What you should do: Retype the entries below without changing anything.

Working data:
- - -

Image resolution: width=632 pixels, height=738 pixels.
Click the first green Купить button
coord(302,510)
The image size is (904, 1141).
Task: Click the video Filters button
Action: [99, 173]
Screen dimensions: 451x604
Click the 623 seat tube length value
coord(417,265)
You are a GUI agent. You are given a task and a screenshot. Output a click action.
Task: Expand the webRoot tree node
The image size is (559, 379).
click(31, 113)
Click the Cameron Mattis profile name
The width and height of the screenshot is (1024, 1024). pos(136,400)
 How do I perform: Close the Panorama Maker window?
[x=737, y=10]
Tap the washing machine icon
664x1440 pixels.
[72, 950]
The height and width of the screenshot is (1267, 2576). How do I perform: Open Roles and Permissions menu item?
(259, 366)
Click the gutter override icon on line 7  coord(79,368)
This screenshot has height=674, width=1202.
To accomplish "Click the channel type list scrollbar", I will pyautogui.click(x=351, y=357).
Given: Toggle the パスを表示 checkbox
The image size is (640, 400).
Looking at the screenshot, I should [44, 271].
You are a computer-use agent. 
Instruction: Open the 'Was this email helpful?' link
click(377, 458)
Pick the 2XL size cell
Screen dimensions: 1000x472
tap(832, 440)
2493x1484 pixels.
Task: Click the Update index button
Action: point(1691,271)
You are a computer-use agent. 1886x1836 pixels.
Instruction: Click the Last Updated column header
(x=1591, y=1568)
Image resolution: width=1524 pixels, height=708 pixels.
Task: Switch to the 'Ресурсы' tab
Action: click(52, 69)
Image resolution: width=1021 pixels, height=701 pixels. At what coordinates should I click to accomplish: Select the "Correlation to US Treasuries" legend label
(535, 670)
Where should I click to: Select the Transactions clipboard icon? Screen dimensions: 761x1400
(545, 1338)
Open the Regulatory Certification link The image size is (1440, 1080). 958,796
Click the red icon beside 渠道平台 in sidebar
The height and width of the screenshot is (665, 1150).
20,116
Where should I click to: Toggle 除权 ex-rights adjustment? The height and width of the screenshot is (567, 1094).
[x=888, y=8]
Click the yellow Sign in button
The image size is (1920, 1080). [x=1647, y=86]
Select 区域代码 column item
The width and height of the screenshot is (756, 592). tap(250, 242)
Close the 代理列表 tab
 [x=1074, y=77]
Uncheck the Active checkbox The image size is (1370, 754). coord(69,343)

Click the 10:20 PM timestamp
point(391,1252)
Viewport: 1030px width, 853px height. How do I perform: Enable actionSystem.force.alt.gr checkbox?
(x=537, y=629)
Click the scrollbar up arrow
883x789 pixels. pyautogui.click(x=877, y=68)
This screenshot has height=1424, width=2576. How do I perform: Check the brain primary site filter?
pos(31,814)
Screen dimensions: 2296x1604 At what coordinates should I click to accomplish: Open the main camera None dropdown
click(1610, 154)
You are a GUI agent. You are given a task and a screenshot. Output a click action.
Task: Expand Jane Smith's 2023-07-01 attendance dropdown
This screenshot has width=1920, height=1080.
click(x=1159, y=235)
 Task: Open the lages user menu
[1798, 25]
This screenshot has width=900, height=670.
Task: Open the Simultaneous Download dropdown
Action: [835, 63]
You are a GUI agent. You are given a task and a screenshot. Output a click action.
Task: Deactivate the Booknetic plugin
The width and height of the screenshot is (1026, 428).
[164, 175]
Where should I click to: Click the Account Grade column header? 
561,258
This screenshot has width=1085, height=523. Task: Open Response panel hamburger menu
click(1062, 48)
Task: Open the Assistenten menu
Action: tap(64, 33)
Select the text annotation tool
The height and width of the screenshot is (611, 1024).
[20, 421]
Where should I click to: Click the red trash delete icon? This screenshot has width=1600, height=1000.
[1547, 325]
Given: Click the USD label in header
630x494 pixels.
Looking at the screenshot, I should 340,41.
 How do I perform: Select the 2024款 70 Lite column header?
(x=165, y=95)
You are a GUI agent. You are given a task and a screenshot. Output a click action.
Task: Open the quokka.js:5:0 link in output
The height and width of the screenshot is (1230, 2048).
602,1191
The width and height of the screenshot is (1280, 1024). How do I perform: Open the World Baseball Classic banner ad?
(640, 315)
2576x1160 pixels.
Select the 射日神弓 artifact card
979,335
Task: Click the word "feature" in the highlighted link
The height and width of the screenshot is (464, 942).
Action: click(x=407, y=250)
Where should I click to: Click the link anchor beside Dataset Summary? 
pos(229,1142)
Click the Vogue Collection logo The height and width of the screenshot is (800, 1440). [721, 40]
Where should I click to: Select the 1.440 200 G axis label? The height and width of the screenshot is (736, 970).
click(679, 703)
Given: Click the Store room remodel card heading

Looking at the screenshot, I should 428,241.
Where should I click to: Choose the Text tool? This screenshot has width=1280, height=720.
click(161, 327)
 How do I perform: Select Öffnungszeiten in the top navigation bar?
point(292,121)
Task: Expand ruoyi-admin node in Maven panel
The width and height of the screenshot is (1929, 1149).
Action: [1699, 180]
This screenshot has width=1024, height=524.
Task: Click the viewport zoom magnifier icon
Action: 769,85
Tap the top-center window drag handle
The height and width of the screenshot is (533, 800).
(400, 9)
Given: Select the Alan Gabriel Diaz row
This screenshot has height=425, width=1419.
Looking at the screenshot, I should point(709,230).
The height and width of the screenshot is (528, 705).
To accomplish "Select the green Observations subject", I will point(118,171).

- - -

Result for this exercise:
Image resolution: width=632 pixels, height=738 pixels.
Click the first green Купить button
coord(302,510)
The image size is (904, 1141).
Task: Click the video Filters button
Action: [99, 173]
Screen dimensions: 451x604
Click the 623 seat tube length value
coord(417,265)
You are a GUI agent. You are given a task and a screenshot. Output a click action.
Task: Expand the webRoot tree node
The image size is (559, 379).
click(31, 113)
Click the Cameron Mattis profile name
The width and height of the screenshot is (1024, 1024). pos(136,400)
 How do I perform: Close the Panorama Maker window?
[x=737, y=10]
Tap the washing machine icon
664x1440 pixels.
[72, 950]
The height and width of the screenshot is (1267, 2576). How do I perform: Open Roles and Permissions menu item?
(259, 366)
Click the gutter override icon on line 7  coord(79,368)
This screenshot has height=674, width=1202.
To accomplish "Click the channel type list scrollbar", I will pyautogui.click(x=351, y=357).
Given: Toggle the パスを表示 checkbox
The image size is (640, 400).
Looking at the screenshot, I should [44, 271].
You are a computer-use agent. 
Instruction: Open the 'Was this email helpful?' link
click(377, 458)
Pick the 2XL size cell
Screen dimensions: 1000x472
tap(832, 440)
2493x1484 pixels.
Task: Click the Update index button
Action: point(1691,271)
You are a computer-use agent. 1886x1836 pixels.
Instruction: Click the Last Updated column header
(x=1591, y=1568)
Image resolution: width=1524 pixels, height=708 pixels.
Task: Switch to the 'Ресурсы' tab
Action: click(52, 69)
Image resolution: width=1021 pixels, height=701 pixels. At what coordinates should I click to accomplish: Select the "Correlation to US Treasuries" legend label
(535, 670)
Where should I click to: Select the Transactions clipboard icon? Screen dimensions: 761x1400
(545, 1338)
Open the Regulatory Certification link The image size is (1440, 1080). 958,796
Click the red icon beside 渠道平台 in sidebar
The height and width of the screenshot is (665, 1150).
20,116
Where should I click to: Toggle 除权 ex-rights adjustment? The height and width of the screenshot is (567, 1094).
[x=888, y=8]
Click the yellow Sign in button
The image size is (1920, 1080). [x=1647, y=86]
Select 区域代码 column item
The width and height of the screenshot is (756, 592). tap(250, 242)
Close the 代理列表 tab
 [x=1074, y=77]
Uncheck the Active checkbox The image size is (1370, 754). coord(69,343)

Click the 10:20 PM timestamp
point(391,1252)
Viewport: 1030px width, 853px height. How do I perform: Enable actionSystem.force.alt.gr checkbox?
(x=537, y=629)
Click the scrollbar up arrow
883x789 pixels. pyautogui.click(x=877, y=68)
This screenshot has height=1424, width=2576. How do I perform: Check the brain primary site filter?
pos(31,814)
Screen dimensions: 2296x1604 At what coordinates should I click to accomplish: Open the main camera None dropdown
click(1610, 154)
You are a GUI agent. You are given a task and a screenshot. Output a click action.
Task: Expand Jane Smith's 2023-07-01 attendance dropdown
This screenshot has width=1920, height=1080.
click(x=1159, y=235)
 Task: Open the lages user menu
[1798, 25]
This screenshot has width=900, height=670.
Task: Open the Simultaneous Download dropdown
Action: [835, 63]
You are a GUI agent. You are given a task and a screenshot. Output a click action.
Task: Deactivate the Booknetic plugin
The width and height of the screenshot is (1026, 428).
[164, 175]
Where should I click to: Click the Account Grade column header? 
561,258
This screenshot has width=1085, height=523. Task: Open Response panel hamburger menu
click(1062, 48)
Task: Open the Assistenten menu
Action: tap(64, 33)
Select the text annotation tool
The height and width of the screenshot is (611, 1024).
[20, 421]
Where should I click to: Click the red trash delete icon? This screenshot has width=1600, height=1000.
[1547, 325]
Given: Click the USD label in header
630x494 pixels.
Looking at the screenshot, I should 340,41.
 How do I perform: Select the 2024款 70 Lite column header?
(x=165, y=95)
You are a GUI agent. You are given a task and a screenshot. Output a click action.
Task: Open the quokka.js:5:0 link in output
The height and width of the screenshot is (1230, 2048).
602,1191
The width and height of the screenshot is (1280, 1024). How do I perform: Open the World Baseball Classic banner ad?
(640, 315)
2576x1160 pixels.
Select the 射日神弓 artifact card
979,335
Task: Click the word "feature" in the highlighted link
The height and width of the screenshot is (464, 942).
Action: click(x=407, y=250)
Where should I click to: Click the link anchor beside Dataset Summary? 
pos(229,1142)
Click the Vogue Collection logo The height and width of the screenshot is (800, 1440). [721, 40]
Where should I click to: Select the 1.440 200 G axis label? The height and width of the screenshot is (736, 970).
click(679, 703)
Given: Click the Store room remodel card heading

Looking at the screenshot, I should 428,241.
Where should I click to: Choose the Text tool? This screenshot has width=1280, height=720.
click(161, 327)
 How do I perform: Select Öffnungszeiten in the top navigation bar?
point(292,121)
Task: Expand ruoyi-admin node in Maven panel
The width and height of the screenshot is (1929, 1149).
Action: [1699, 180]
This screenshot has width=1024, height=524.
Task: Click the viewport zoom magnifier icon
Action: 769,85
Tap the top-center window drag handle
The height and width of the screenshot is (533, 800).
(400, 9)
Given: Select the Alan Gabriel Diaz row
This screenshot has height=425, width=1419.
Looking at the screenshot, I should point(709,230).
The height and width of the screenshot is (528, 705).
To accomplish "Select the green Observations subject", I will point(118,171).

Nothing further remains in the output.